**Supplied passage**

Well, to answer your question, the UK wants to bargain with the EU to maintain free access to the EU market of 450 or so million people.  As you imply, it may only be the English (and Welsh) that will need to bargain as the Scots will probably hightail it and the Northern Irish will merge with the Republic.  Or, are you a dummy and are confusing England with the UK?


----------



## xband (Aug 18, 2016)

montelatici said:


> xband said:
> 
> 
> > Tommy Tainant said:
> ...



I am a dummy and the only stupid question is the one not asked. I have never swam in the Atlantic Ocean but have swam in the Pacific Ocean. Folks on this side of the little pond see waterways as dividing lines.


----------



## montelatici (Aug 18, 2016)

The UK (formally the United Kingdom of Great Britain and Northern Ireland) consists of England, Wales, Scotland and  Northern Ireland.  Great Britain consists of England, Wales and Scotland. There is a waterway between Northern Ireland and Great Britain.  At the moment, it is not a dividing line with respect to the UK. Hope this helps.

**Record list**

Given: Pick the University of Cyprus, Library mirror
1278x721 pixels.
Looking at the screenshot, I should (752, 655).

---

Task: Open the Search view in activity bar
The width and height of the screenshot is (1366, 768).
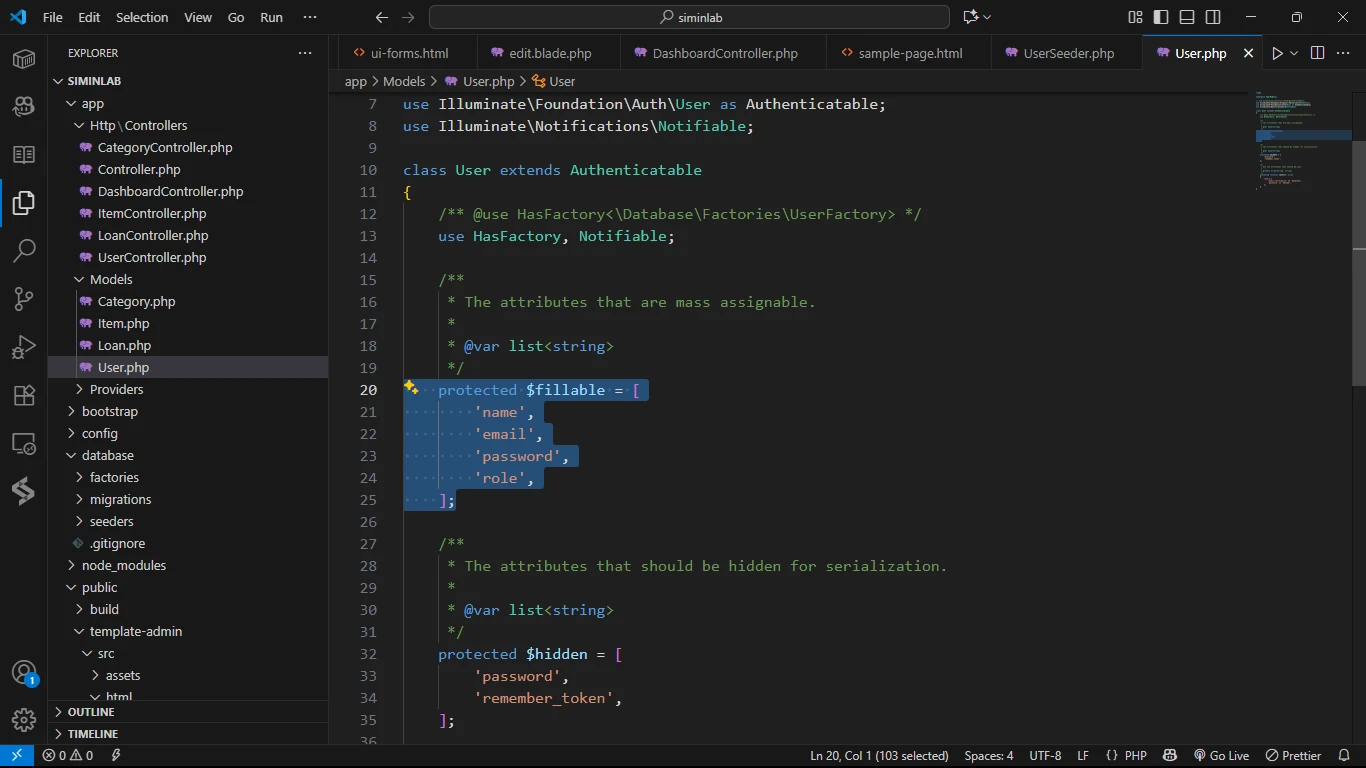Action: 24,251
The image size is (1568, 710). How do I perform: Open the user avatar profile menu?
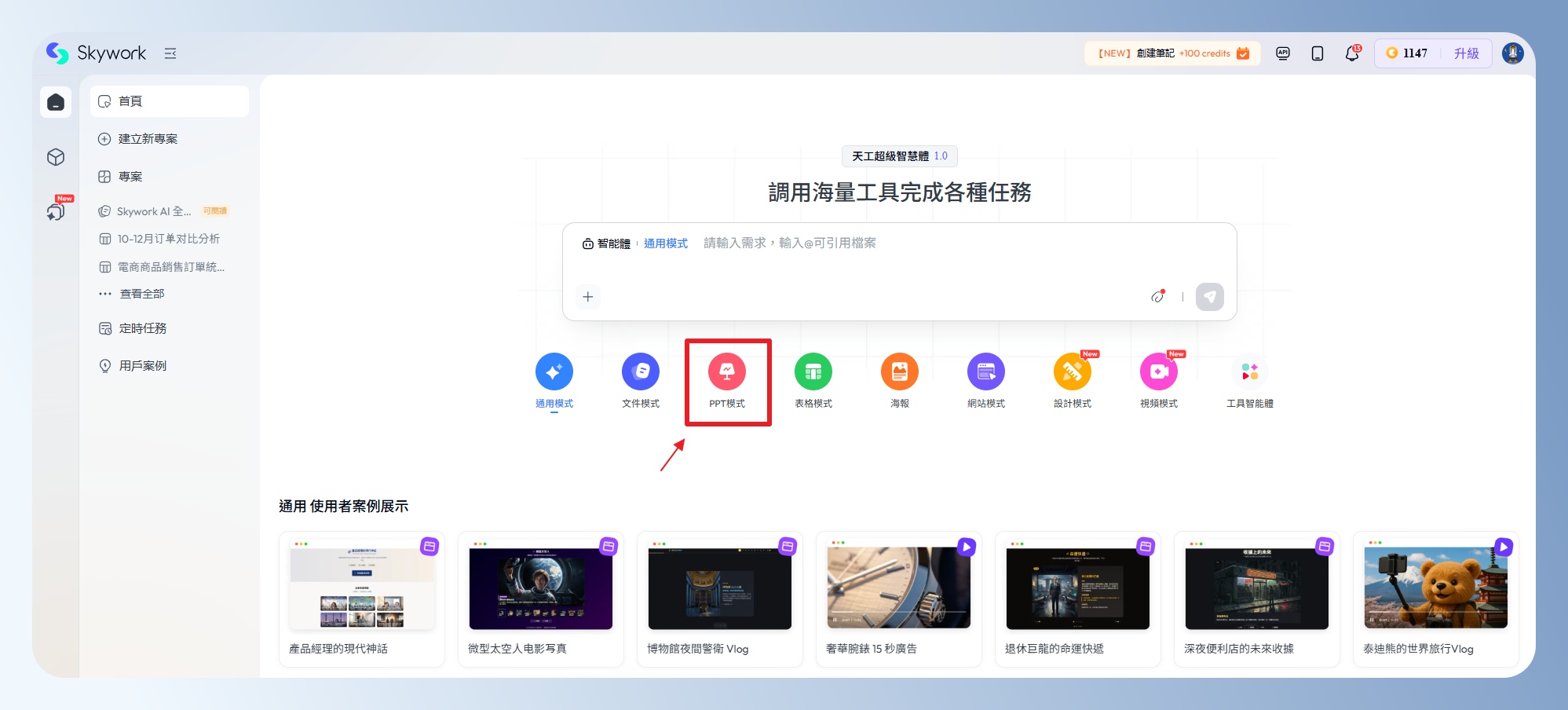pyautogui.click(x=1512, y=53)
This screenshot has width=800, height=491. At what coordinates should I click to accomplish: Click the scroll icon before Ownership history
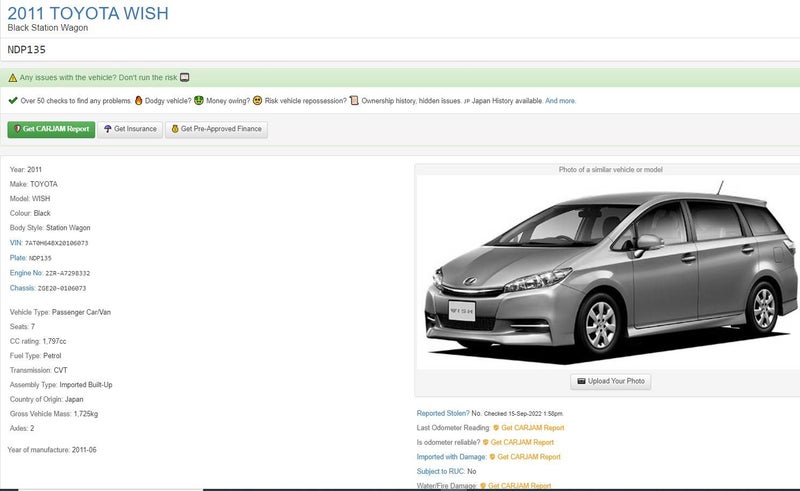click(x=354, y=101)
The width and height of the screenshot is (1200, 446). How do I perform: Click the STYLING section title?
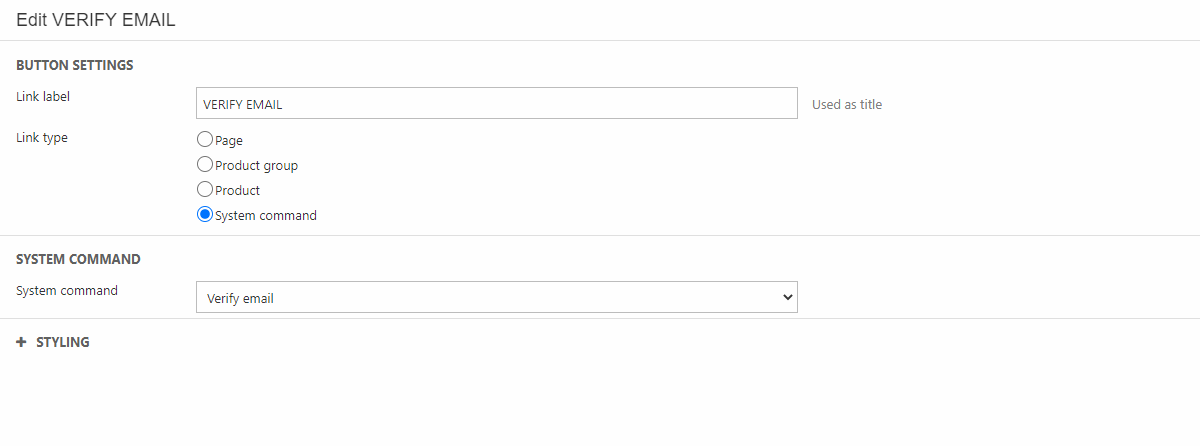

**Exercise requirements**
A. Write out the forum thread about the UK and the EU verbatim, from "## montelatici (Aug" up to and including "Hope this helps.".
B. According to the forum thread about the UK and the EU, which countries make up the UK? List them all.
C. Proceed with the forum thread about the UK and the EU, picking up right after its last sentence.
Nothing in the listing is needed for this work.

**Task-by-task answers**
A.
## montelatici (Aug 18, 2016)

The UK (formally the United Kingdom of Great Britain and Northern Ireland) consists of England, Wales, Scotland and  Northern Ireland.  Great Britain consists of England, Wales and Scotland. There is a waterway between Northern Ireland and Great Britain.  At the moment, it is not a dividing line with respect to the UK. Hope this helps.

B. England, Wales, Scotland, Northern Ireland

C.
----------



## gtopa1 (Aug 18, 2016)

montelatici said:


> The UK (formally the United Kingdom of Great Britain and Northern Ireland) consists of England, Wales, Scotland and  Northern Ireland.  Great Britain consists of England, Wales and Scotland. There is a waterway between Northern Ireland and Great Britain.  At the moment, it is not a dividing line with respect to the UK. Hope this helps.





> There is a waterway between Northern Ireland and Great Britain.



One day; we live in hope of a unified Ireland....peacefully OF COURSE!!!

Greg


----------



## StLucieBengal (Aug 18, 2016)

The longer they delay the quicker UKIP grabs more seats.   

The people want to leave and May should trigger it now and get it over with.


----------



## gipper (Aug 18, 2016)

...and here I thought the UK was a democracy.


----------



## montelatici (Aug 18, 2016)

Yes, the sooner Article 50 is triggered, the sooner Scotland can make its own deal with the EU and NI can merge with the Republic.


----------



## montelatici (Aug 18, 2016)

gipper said:


> ...and here I thought the UK was a democracy.



The UK is not a democracy.  What made you think that?


----------



## gipper (Aug 18, 2016)

montelatici said:


> gipper said:
> 
> 
> > ...and here I thought the UK was a democracy.
> ...


Then why allow the people to vote?


----------



## montelatici (Aug 18, 2016)

gipper said:


> montelatici said:
> 
> 
> > gipper said:
> ...



Citizens are allowed to vote in representative republics and constitutional monarchies.


----------



## Wyatt earp (Aug 18, 2016)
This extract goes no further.